__Work instructions__.
Below are the records; count how many of their lines carry "agent" and give only the number.

__Records for the exercise__.
——————————

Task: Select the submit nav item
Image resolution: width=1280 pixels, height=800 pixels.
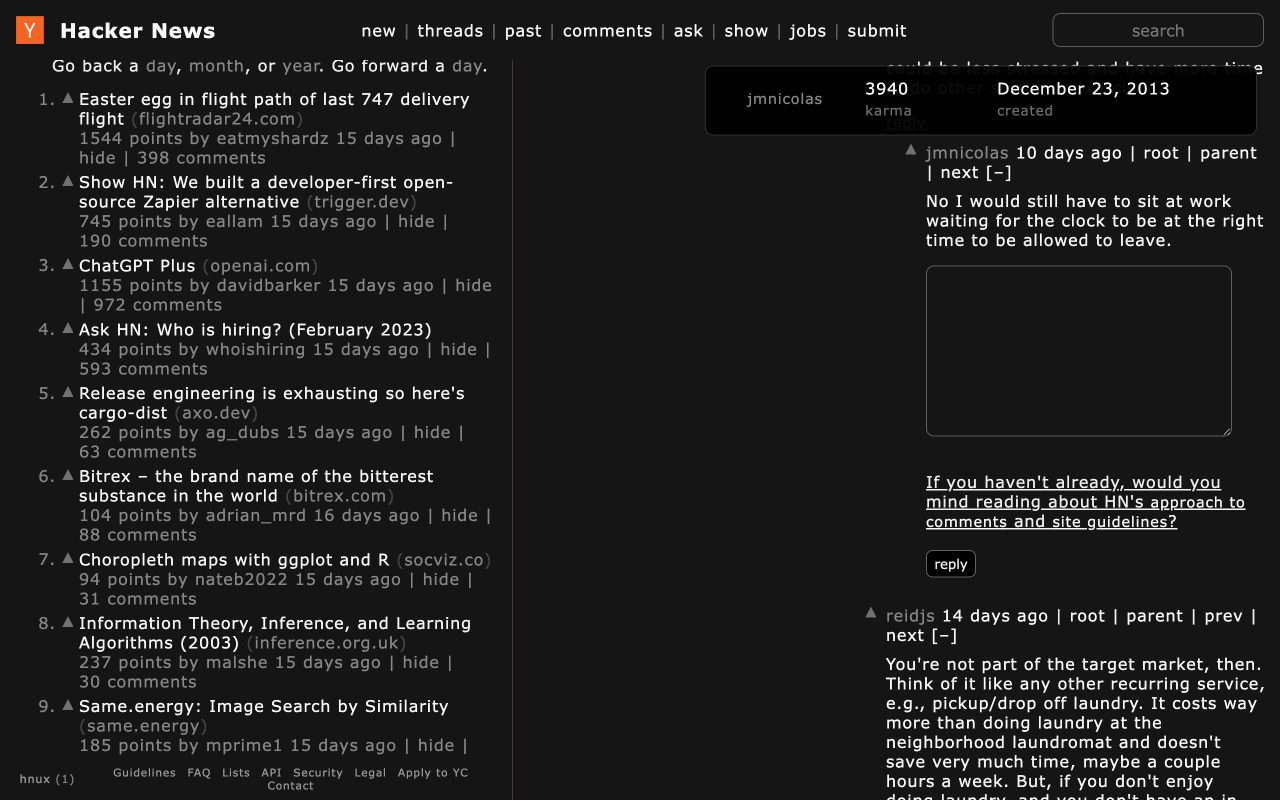Action: [x=877, y=31]
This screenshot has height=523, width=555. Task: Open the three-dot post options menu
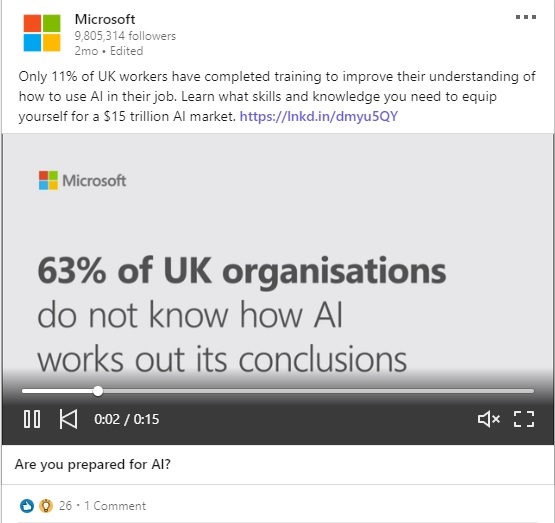pos(526,17)
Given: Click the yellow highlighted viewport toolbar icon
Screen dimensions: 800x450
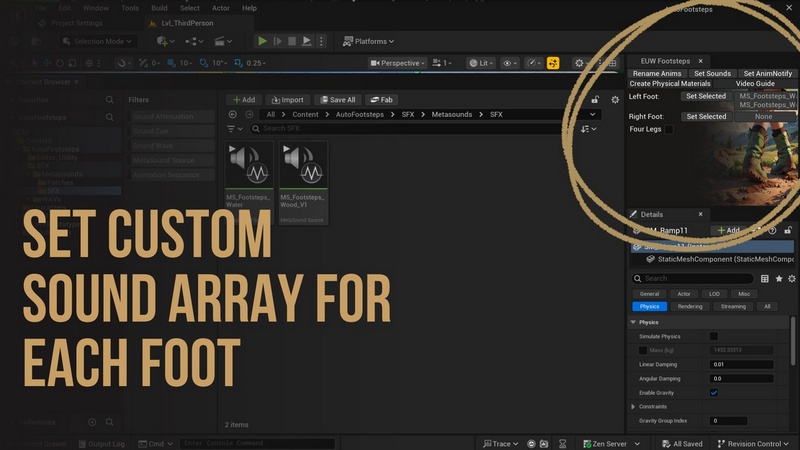Looking at the screenshot, I should [552, 63].
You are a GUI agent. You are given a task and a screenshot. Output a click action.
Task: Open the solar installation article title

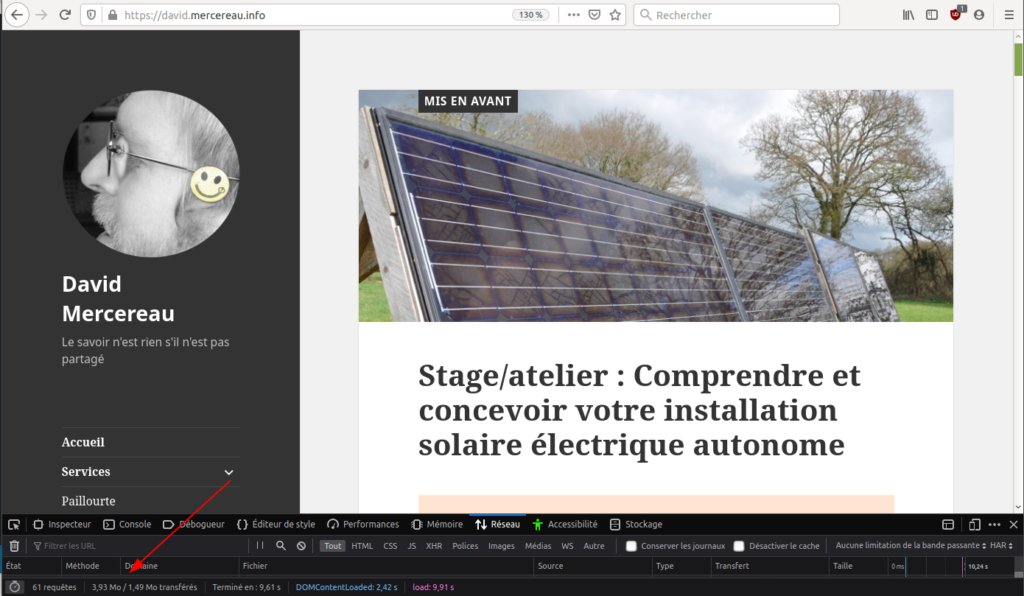pyautogui.click(x=639, y=410)
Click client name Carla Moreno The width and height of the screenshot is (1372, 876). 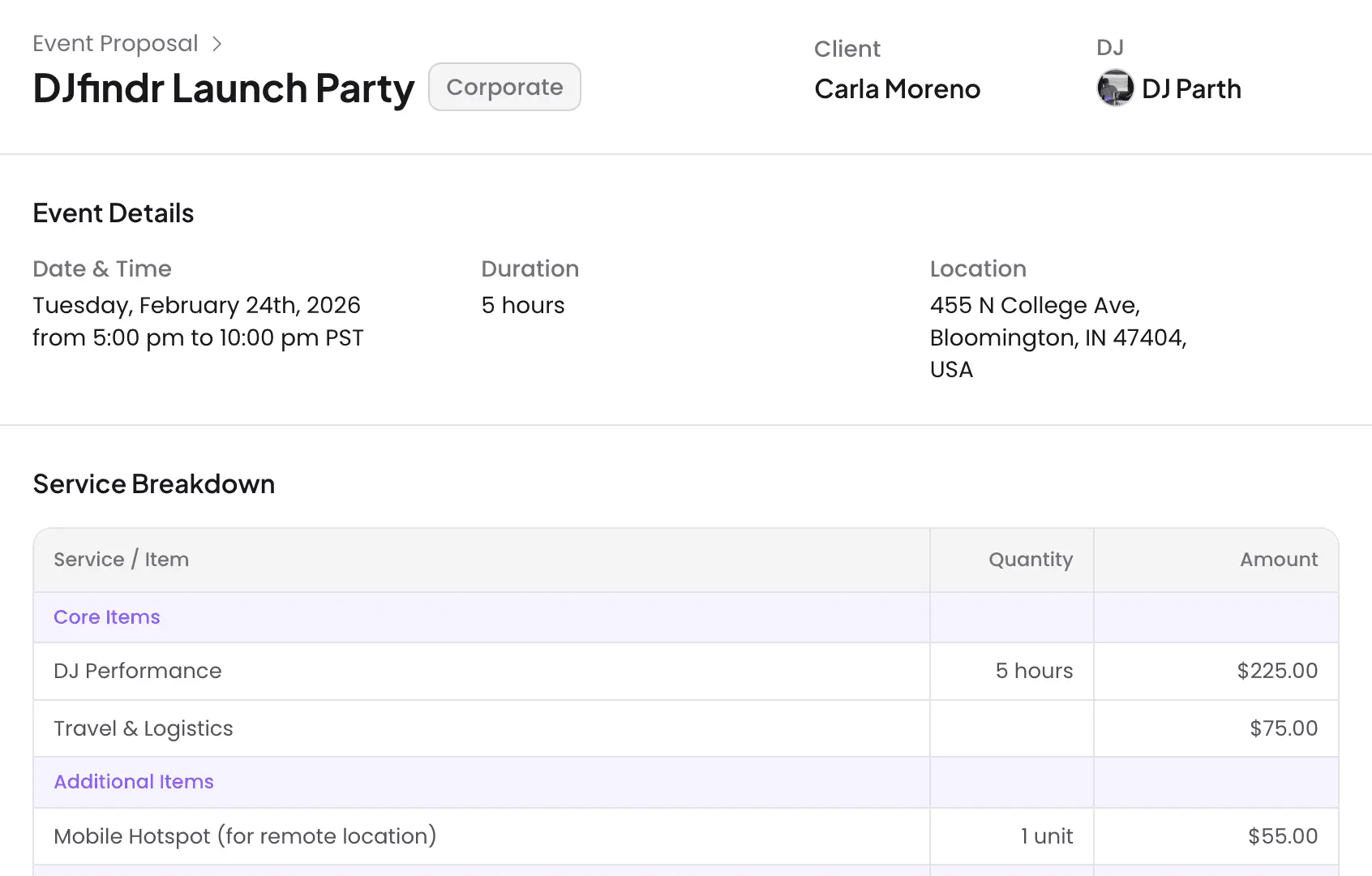(x=897, y=88)
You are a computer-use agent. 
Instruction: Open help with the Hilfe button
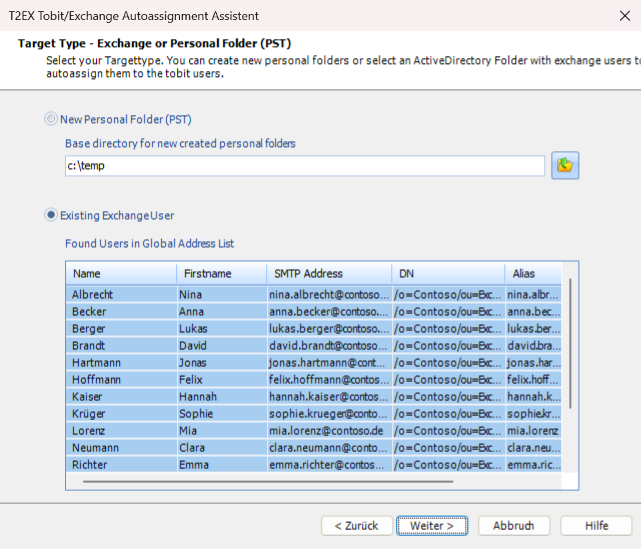[x=596, y=526]
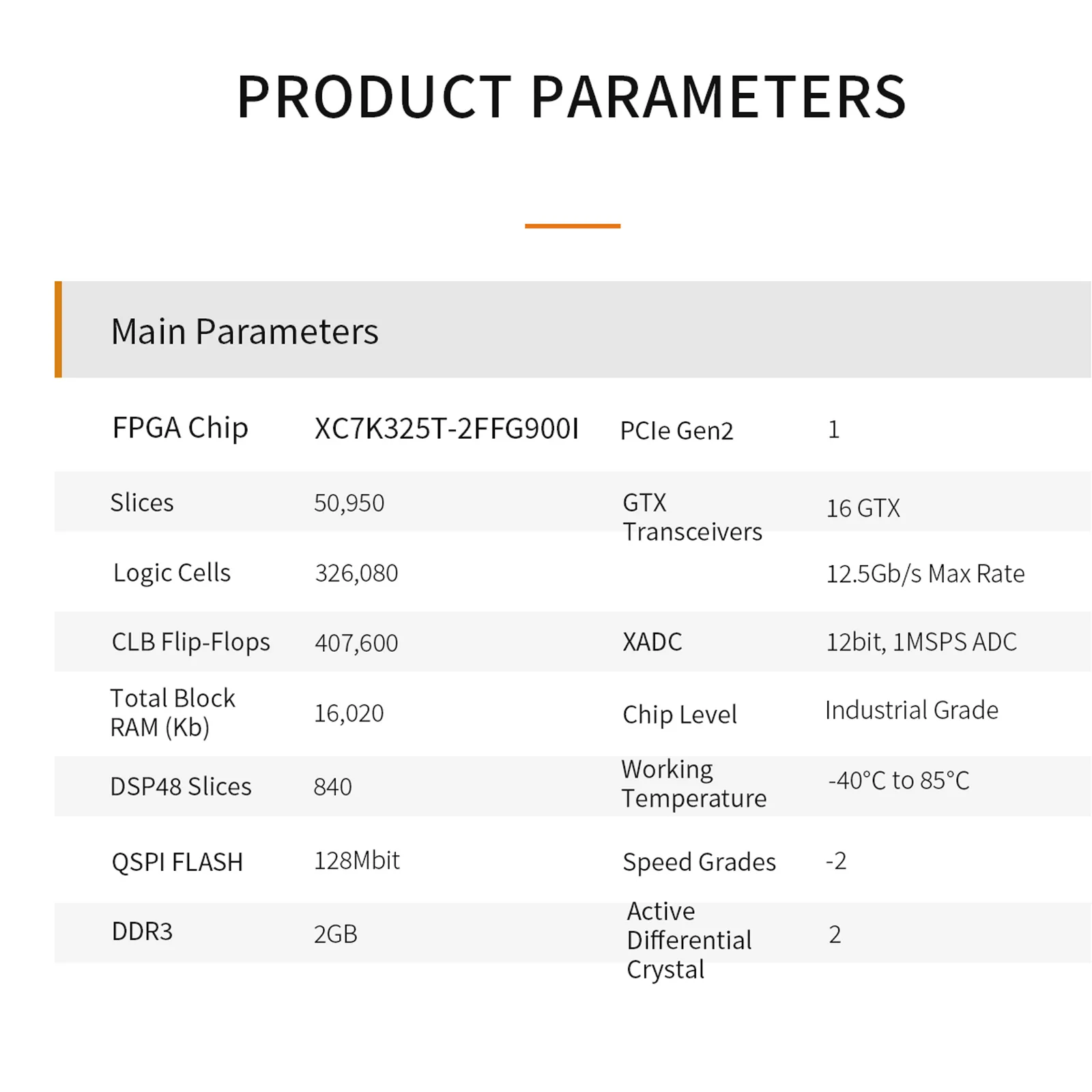1092x1092 pixels.
Task: Click the orange divider line under title
Action: click(572, 226)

——————————

__Expected output__.
2